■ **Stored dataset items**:
------------
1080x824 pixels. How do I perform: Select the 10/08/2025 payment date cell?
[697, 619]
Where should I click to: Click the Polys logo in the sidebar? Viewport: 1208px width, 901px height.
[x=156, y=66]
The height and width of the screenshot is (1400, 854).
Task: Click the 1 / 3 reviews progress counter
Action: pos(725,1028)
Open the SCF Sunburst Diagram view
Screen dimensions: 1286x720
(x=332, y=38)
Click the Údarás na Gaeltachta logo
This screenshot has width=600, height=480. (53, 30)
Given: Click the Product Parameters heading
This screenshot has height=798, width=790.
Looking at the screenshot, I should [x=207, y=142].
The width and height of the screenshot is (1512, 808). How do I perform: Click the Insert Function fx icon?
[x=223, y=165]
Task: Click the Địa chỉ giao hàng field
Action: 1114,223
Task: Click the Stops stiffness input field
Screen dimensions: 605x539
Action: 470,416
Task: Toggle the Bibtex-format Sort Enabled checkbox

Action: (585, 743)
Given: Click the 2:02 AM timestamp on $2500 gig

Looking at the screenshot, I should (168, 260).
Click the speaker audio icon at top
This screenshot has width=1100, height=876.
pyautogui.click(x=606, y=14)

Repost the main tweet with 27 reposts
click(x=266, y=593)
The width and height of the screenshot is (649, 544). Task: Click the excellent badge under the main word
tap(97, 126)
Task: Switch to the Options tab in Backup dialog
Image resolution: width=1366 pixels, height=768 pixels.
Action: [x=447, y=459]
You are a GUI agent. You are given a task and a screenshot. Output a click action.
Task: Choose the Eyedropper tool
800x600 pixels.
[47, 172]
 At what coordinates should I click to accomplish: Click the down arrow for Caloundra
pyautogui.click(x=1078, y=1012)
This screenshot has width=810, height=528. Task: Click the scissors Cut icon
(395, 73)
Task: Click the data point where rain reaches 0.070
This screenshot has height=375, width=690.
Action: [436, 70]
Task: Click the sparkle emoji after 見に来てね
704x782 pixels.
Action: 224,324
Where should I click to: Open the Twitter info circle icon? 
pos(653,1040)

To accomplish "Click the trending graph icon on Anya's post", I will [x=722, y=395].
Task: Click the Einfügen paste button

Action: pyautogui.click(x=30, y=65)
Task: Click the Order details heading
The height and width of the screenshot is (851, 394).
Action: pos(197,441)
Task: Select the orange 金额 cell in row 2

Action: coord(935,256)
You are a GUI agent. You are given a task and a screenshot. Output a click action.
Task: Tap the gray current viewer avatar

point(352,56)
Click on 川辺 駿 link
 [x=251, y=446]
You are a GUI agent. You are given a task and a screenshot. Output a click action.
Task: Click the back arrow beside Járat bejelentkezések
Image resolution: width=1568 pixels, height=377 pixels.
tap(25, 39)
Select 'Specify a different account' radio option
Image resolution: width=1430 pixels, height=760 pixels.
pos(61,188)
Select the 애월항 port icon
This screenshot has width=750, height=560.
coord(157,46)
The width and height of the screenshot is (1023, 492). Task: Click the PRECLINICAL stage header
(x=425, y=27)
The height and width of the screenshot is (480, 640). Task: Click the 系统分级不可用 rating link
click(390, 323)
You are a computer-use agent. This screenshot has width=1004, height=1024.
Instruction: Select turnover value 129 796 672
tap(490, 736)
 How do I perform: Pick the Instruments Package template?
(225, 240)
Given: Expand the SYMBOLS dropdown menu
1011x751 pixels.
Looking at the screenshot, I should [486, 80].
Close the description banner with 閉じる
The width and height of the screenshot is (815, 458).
------------
■ **Exercise instructions**: Filter the entries down to the lines with the word "heading" in them.

■ **Exercise result**:
Given: Click the Product Parameters heading
Task: Click the Order details heading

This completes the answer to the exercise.